**What this task involves:**
Exact copies of all the entries below are expected in the answer.

**Records from a collection:**
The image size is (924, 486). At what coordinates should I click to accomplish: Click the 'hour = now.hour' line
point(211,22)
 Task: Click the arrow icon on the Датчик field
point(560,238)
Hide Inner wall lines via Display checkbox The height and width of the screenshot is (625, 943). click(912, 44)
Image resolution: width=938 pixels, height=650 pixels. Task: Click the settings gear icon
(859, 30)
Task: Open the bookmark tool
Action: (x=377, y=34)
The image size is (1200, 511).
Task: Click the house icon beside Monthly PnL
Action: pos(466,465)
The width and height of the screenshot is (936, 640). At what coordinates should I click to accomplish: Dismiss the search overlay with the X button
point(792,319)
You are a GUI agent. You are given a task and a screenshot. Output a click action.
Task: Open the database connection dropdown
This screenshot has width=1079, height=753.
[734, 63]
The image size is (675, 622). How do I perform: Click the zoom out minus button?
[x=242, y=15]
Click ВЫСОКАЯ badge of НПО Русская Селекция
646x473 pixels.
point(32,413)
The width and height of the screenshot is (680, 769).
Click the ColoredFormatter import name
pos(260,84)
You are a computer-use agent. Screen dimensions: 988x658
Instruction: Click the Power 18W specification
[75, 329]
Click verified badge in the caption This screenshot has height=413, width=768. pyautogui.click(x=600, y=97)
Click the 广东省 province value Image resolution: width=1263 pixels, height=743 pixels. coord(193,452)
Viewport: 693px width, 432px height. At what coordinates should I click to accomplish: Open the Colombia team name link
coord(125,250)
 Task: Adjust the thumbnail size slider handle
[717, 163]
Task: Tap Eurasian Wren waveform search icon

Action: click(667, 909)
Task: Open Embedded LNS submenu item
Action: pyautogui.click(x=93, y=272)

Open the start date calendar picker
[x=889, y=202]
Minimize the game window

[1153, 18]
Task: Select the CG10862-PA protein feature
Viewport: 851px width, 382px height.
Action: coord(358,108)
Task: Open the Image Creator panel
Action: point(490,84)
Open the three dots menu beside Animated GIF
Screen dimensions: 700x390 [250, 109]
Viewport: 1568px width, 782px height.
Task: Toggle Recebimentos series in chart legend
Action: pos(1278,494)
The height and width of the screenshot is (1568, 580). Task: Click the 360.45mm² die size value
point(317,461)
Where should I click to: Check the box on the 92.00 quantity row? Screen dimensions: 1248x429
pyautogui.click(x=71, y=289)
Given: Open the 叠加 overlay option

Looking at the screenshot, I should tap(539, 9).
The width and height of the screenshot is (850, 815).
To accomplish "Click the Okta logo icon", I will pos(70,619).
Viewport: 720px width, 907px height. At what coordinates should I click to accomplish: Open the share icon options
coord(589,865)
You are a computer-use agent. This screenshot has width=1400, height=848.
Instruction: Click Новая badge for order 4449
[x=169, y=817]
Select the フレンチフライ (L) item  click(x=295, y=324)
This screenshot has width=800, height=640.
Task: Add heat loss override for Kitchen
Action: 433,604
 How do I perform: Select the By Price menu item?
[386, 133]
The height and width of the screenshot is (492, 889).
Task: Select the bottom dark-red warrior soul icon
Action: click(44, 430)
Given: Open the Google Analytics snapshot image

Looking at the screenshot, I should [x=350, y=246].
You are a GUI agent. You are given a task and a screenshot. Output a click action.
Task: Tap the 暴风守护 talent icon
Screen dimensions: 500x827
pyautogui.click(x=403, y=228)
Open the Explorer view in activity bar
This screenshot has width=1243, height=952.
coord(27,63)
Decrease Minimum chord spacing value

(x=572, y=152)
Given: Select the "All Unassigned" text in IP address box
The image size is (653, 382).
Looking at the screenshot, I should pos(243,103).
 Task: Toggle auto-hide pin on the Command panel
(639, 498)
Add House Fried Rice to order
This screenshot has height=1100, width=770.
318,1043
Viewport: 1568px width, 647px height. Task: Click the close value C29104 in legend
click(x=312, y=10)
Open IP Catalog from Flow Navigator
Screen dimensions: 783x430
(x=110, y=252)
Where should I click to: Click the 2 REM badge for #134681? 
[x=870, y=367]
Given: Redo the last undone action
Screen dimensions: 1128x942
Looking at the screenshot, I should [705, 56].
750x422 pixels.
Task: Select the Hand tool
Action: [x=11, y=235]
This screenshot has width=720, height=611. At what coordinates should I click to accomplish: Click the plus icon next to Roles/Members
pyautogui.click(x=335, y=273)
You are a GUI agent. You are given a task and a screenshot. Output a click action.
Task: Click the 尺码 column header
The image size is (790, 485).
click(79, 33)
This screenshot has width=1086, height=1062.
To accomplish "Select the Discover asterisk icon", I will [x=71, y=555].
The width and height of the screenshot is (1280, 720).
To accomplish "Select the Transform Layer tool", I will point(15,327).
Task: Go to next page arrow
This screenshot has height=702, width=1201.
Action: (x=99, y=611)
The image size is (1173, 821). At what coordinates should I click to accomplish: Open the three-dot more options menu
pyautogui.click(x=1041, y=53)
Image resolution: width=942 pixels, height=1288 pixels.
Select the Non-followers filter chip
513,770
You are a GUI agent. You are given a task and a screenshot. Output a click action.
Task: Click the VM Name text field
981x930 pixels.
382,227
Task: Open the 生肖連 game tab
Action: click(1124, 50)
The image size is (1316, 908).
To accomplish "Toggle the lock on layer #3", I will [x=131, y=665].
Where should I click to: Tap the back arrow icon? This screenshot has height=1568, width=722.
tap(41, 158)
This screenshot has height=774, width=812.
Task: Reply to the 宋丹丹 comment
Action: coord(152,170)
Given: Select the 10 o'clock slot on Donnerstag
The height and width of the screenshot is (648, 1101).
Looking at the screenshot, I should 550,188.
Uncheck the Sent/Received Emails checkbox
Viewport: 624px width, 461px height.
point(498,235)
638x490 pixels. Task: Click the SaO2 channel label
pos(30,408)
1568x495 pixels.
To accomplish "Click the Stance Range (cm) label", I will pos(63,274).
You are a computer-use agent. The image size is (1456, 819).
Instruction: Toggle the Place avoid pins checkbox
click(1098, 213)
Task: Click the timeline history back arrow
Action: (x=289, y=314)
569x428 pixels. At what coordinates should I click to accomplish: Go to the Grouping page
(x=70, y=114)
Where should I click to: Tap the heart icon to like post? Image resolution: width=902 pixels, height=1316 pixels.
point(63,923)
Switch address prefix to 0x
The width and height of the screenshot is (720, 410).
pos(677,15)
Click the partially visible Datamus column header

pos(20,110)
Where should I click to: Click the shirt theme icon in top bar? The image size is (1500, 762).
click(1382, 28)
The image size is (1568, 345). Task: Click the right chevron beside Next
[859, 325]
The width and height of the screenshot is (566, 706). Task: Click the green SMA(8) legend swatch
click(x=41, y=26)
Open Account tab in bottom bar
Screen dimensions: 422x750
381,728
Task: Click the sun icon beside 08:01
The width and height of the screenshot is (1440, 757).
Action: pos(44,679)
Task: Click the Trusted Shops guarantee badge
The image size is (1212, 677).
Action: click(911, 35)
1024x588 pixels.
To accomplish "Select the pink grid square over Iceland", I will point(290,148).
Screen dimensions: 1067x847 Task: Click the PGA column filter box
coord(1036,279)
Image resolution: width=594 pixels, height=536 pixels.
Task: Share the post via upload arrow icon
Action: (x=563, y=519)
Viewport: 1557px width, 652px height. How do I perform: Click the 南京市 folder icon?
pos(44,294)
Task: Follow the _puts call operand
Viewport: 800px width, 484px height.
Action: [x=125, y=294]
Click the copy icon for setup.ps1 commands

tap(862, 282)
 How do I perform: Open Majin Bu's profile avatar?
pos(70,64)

**Written response:**
The image size is (924, 486). At what coordinates should I click to accomplish: Click the 'hour = now.hour' line
point(211,22)
 Task: Click the arrow icon on the Датчик field
point(560,238)
Hide Inner wall lines via Display checkbox The height and width of the screenshot is (625, 943). click(912, 44)
Image resolution: width=938 pixels, height=650 pixels. Task: Click the settings gear icon
(859, 30)
Task: Open the bookmark tool
Action: (x=377, y=34)
The image size is (1200, 511).
Task: Click the house icon beside Monthly PnL
Action: pos(466,465)
The width and height of the screenshot is (936, 640). At what coordinates should I click to accomplish: Dismiss the search overlay with the X button
point(792,319)
You are a GUI agent. You are given a task and a screenshot. Output a click action.
Task: Open the database connection dropdown
This screenshot has width=1079, height=753.
[734, 63]
The image size is (675, 622). How do I perform: Click the zoom out minus button?
[x=242, y=15]
Click ВЫСОКАЯ badge of НПО Русская Селекция
646x473 pixels.
point(32,413)
The width and height of the screenshot is (680, 769).
Click the ColoredFormatter import name
pos(260,84)
You are a computer-use agent. Screen dimensions: 988x658
Instruction: Click the Power 18W specification
[75, 329]
Click verified badge in the caption This screenshot has height=413, width=768. pyautogui.click(x=600, y=97)
Click the 广东省 province value Image resolution: width=1263 pixels, height=743 pixels. coord(193,452)
Viewport: 693px width, 432px height. At what coordinates should I click to accomplish: Open the Colombia team name link
coord(125,250)
 Task: Adjust the thumbnail size slider handle
[717, 163]
Task: Tap Eurasian Wren waveform search icon

Action: click(667, 909)
Task: Open Embedded LNS submenu item
Action: pyautogui.click(x=93, y=272)

Open the start date calendar picker
[x=889, y=202]
Minimize the game window

[1153, 18]
Task: Select the CG10862-PA protein feature
Viewport: 851px width, 382px height.
Action: coord(358,108)
Task: Open the Image Creator panel
Action: point(490,84)
Open the three dots menu beside Animated GIF
Screen dimensions: 700x390 [250, 109]
Viewport: 1568px width, 782px height.
Task: Toggle Recebimentos series in chart legend
Action: pos(1278,494)
The height and width of the screenshot is (1568, 580). Task: Click the 360.45mm² die size value
point(317,461)
Where should I click to: Check the box on the 92.00 quantity row? Screen dimensions: 1248x429
pyautogui.click(x=71, y=289)
Given: Open the 叠加 overlay option

Looking at the screenshot, I should tap(539, 9).
The width and height of the screenshot is (850, 815).
To accomplish "Click the Okta logo icon", I will pos(70,619).
Viewport: 720px width, 907px height. At what coordinates should I click to accomplish: Open the share icon options
coord(589,865)
You are a computer-use agent. This screenshot has width=1400, height=848.
Instruction: Click Новая badge for order 4449
[x=169, y=817]
Select the フレンチフライ (L) item  click(x=295, y=324)
This screenshot has width=800, height=640.
Task: Add heat loss override for Kitchen
Action: 433,604
 How do I perform: Select the By Price menu item?
[386, 133]
The height and width of the screenshot is (492, 889).
Task: Select the bottom dark-red warrior soul icon
Action: click(44, 430)
Given: Open the Google Analytics snapshot image

Looking at the screenshot, I should [x=350, y=246].
You are a GUI agent. You are given a task and a screenshot. Output a click action.
Task: Tap the 暴风守护 talent icon
Screen dimensions: 500x827
pyautogui.click(x=403, y=228)
Open the Explorer view in activity bar
This screenshot has width=1243, height=952.
coord(27,63)
Decrease Minimum chord spacing value

(x=572, y=152)
Given: Select the "All Unassigned" text in IP address box
The image size is (653, 382).
Looking at the screenshot, I should pos(243,103).
 Task: Toggle auto-hide pin on the Command panel
(639, 498)
Add House Fried Rice to order
This screenshot has height=1100, width=770.
318,1043
Viewport: 1568px width, 647px height. Task: Click the close value C29104 in legend
click(x=312, y=10)
Open IP Catalog from Flow Navigator
Screen dimensions: 783x430
(x=110, y=252)
Where should I click to: Click the 2 REM badge for #134681? 
[x=870, y=367]
Given: Redo the last undone action
Screen dimensions: 1128x942
Looking at the screenshot, I should [705, 56].
750x422 pixels.
Task: Select the Hand tool
Action: [x=11, y=235]
This screenshot has width=720, height=611. At what coordinates should I click to accomplish: Click the plus icon next to Roles/Members
pyautogui.click(x=335, y=273)
You are a GUI agent. You are given a task and a screenshot. Output a click action.
Task: Click the 尺码 column header
The image size is (790, 485).
click(79, 33)
This screenshot has width=1086, height=1062.
To accomplish "Select the Discover asterisk icon", I will [x=71, y=555].
The width and height of the screenshot is (1280, 720).
To accomplish "Select the Transform Layer tool", I will point(15,327).
Task: Go to next page arrow
This screenshot has height=702, width=1201.
Action: (x=99, y=611)
The image size is (1173, 821). At what coordinates should I click to accomplish: Open the three-dot more options menu
pyautogui.click(x=1041, y=53)
Image resolution: width=942 pixels, height=1288 pixels.
Select the Non-followers filter chip
513,770
You are a GUI agent. You are given a task and a screenshot. Output a click action.
Task: Click the VM Name text field
981x930 pixels.
382,227
Task: Open the 生肖連 game tab
Action: click(1124, 50)
The image size is (1316, 908).
To accomplish "Toggle the lock on layer #3", I will [x=131, y=665].
Where should I click to: Tap the back arrow icon? This screenshot has height=1568, width=722.
tap(41, 158)
This screenshot has height=774, width=812.
Task: Reply to the 宋丹丹 comment
Action: coord(152,170)
Given: Select the 10 o'clock slot on Donnerstag
The height and width of the screenshot is (648, 1101).
Looking at the screenshot, I should 550,188.
Uncheck the Sent/Received Emails checkbox
Viewport: 624px width, 461px height.
point(498,235)
638x490 pixels. Task: Click the SaO2 channel label
pos(30,408)
1568x495 pixels.
To accomplish "Click the Stance Range (cm) label", I will pos(63,274).
You are a computer-use agent. The image size is (1456, 819).
Instruction: Toggle the Place avoid pins checkbox
click(1098, 213)
Task: Click the timeline history back arrow
Action: (x=289, y=314)
569x428 pixels. At what coordinates should I click to accomplish: Go to the Grouping page
(x=70, y=114)
Where should I click to: Tap the heart icon to like post? Image resolution: width=902 pixels, height=1316 pixels.
point(63,923)
Switch address prefix to 0x
The width and height of the screenshot is (720, 410).
pos(677,15)
Click the partially visible Datamus column header

pos(20,110)
Where should I click to: Click the shirt theme icon in top bar? The image size is (1500, 762).
click(1382, 28)
The image size is (1568, 345). Task: Click the right chevron beside Next
[859, 325]
The width and height of the screenshot is (566, 706). Task: Click the green SMA(8) legend swatch
click(x=41, y=26)
Open Account tab in bottom bar
Screen dimensions: 422x750
381,728
Task: Click the sun icon beside 08:01
The width and height of the screenshot is (1440, 757).
Action: pos(44,679)
Task: Click the Trusted Shops guarantee badge
The image size is (1212, 677).
Action: click(911, 35)
1024x588 pixels.
To accomplish "Select the pink grid square over Iceland", I will point(290,148).
Screen dimensions: 1067x847 Task: Click the PGA column filter box
coord(1036,279)
Image resolution: width=594 pixels, height=536 pixels.
Task: Share the post via upload arrow icon
Action: (x=563, y=519)
Viewport: 1557px width, 652px height. How do I perform: Click the 南京市 folder icon?
pos(44,294)
Task: Follow the _puts call operand
Viewport: 800px width, 484px height.
Action: [x=125, y=294]
Click the copy icon for setup.ps1 commands

tap(862, 282)
 How do I perform: Open Majin Bu's profile avatar?
pos(70,64)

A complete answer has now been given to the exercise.